Recommended by Hallie Palladino

  • Grindrd
    9 Oct. 2017
    This ten minute play manages to succinctly encapsulate everything disturbing about dating apps and smart phone culture.
  • Border Grammar
    9 Oct. 2017
    This charming short comedy has colorful characters and playful use of language. How far will Mrs. Mata go to enforce good grammar?
  • Em 'n' Nam
    8 Oct. 2017
    This play is a terrifying and absurd look at pathological misogyny played out in the most unlikely of classrooms. The play starts dark and gets darker, but it also manages to be deeply entertaining as Formby takes full advantage of the comic possibilities of the heightened world she's created.
  • Mother Lode
    8 Oct. 2017
    Messina is a wry contemporary look at structural obstacles facing working mothers. As Lauren deals with the stress of trying to breastfeed a newborn she faces being demoted. Her colleague never went back after baby and she's terrified this could happen to her. Her local mom's group makes her feel guilty about living up to impossible standards, but also they're there for her in a pinch. A very realistic portrayal of the emotional price tag of female camaraderie and the difficult choices even privileged mothers have to make when the deck is stacked against them. An anti mother-blame play.
  • Southbridge
    8 Oct. 2017
    This play has an suspenseful eleventh hour start and the story unfurls in a dynamic way full of revelations. Christopher, nicknamed Stranger, can see into everybody's future but his own and won't heed the warnings of his intuitive wife Nadia. Southbridge examines the nuances of relationships between black and white citizens of a small town in 1880s Ohio and the way those relationships are laced with prejudice, jealousy and danger. A heart stopping story of ambition, passion and regret that will keep you guessing until the end.
  • Shift (one act)
    27 Sep. 2017
    I saw this play at Bechdel Fest 5. It was unsettling, mysterious and left just the right number of questions unanswered. And of course there's a twist.

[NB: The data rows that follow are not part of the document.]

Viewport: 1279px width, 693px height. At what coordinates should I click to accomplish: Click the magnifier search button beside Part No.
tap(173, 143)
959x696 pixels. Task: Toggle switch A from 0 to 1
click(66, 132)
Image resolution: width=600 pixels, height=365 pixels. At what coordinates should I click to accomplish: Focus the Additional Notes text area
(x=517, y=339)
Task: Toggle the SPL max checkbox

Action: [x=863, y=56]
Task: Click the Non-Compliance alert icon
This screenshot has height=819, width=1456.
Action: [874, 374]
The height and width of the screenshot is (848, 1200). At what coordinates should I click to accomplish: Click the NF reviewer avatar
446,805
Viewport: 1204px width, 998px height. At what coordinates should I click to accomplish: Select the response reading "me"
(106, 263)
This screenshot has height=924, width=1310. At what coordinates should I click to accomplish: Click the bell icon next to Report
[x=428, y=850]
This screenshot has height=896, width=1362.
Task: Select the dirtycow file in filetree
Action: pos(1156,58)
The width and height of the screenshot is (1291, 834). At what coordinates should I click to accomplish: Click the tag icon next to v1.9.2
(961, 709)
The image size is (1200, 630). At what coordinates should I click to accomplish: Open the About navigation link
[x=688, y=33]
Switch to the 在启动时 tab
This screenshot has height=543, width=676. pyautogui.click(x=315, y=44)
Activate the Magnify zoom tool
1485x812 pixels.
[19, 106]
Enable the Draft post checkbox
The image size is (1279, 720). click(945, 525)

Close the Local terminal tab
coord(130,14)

  • DAUGHTERS OF THE MOON-Reginald Edmund
    27 Sep. 2017
    This play is a heart-wrenching, fearless, scrupulously truthful portrayal of the crime of slavery and the many crimes of violence and evil compounded within it. Kokuma is a heroic young girl whose journey is riveting. This play is full of suspense. Edmund is not afraid to make his audience face descriptions of unthinkable violence. There are also moments of magic juxtaposed with these horrors. Kokuma is a brave, resourceful character any actress would love to play. Glad this is the first in a collection of plays because I care so much about Kokuma's family and I'm hungry to read more.
  • Faith in a Fallen World
    22 Sep. 2017
    This is a touching coming of age story about family, identity and faith. The world Kelly creates is lovingly rendered and her characters are all lovable yet flawed, deeply self-aware to a point but unknowing in critical ways. And the magical elements serve heighten the play's emotional resonance. Bethany's agency in crafting her own future blossoms in surprising ways as the play progresses.
  • Retcon, or Actually it's a Play About Ethics in Superhero Journalism
    22 Sep. 2017
    This play is clever, timely and full of insider humor that at once lovingly celebrates and mercilessly critiques geek culture and the on and off line discourse that influences the gatekeepers of trademarked superheroes. This play is a story about collective storytelling that exposes the stakes we all have in our desire to feel represented.
  • Principal Principle
    22 Sep. 2017
    Principal Principle is a smart, funny and important story about the challenges facing public school teachers. The seasoned teachers in the room have Kay's number the moment she steps in the door. But the changes in Kay surprise even her. A play about the realities of educational policy in action and what happens when ideals collide with reality. Zarrow succeeds in making everyone feel implicated.